(Collection entries)

= = = =

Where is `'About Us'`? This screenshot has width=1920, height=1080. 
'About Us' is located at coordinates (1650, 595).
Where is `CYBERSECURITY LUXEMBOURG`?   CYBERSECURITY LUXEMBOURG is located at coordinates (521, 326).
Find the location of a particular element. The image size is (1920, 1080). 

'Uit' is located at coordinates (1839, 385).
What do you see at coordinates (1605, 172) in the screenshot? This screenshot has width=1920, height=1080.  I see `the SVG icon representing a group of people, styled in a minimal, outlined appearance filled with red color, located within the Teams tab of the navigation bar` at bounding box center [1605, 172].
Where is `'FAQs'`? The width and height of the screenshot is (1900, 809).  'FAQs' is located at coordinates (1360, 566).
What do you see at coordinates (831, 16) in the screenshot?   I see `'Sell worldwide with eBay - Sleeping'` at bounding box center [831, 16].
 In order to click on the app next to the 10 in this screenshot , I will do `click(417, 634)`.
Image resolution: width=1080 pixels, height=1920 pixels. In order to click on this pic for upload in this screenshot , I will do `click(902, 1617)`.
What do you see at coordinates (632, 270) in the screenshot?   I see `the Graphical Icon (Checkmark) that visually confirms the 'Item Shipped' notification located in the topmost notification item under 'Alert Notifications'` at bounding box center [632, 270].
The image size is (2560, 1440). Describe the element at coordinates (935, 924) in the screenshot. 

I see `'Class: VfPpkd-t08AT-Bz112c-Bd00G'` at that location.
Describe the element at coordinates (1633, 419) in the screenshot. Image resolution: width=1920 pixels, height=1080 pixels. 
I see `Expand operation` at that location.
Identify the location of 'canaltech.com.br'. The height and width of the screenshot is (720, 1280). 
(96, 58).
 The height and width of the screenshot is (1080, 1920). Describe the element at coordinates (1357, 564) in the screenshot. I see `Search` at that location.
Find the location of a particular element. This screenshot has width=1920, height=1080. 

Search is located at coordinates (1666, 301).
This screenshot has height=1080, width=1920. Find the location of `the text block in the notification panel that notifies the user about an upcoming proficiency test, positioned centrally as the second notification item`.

= = = =

**WORK REQUIRED**
Return, word for word, the rows that start with the line containing "Identify the location" and end with the line containing "Search is located at coordinates (1666, 301).".

**RESPONSE TO THE EXERCISE**
Identify the location of 'canaltech.com.br'. The height and width of the screenshot is (720, 1280). 
(96, 58).
 The height and width of the screenshot is (1080, 1920). Describe the element at coordinates (1357, 564) in the screenshot. I see `Search` at that location.
Find the location of a particular element. This screenshot has width=1920, height=1080. 

Search is located at coordinates (1666, 301).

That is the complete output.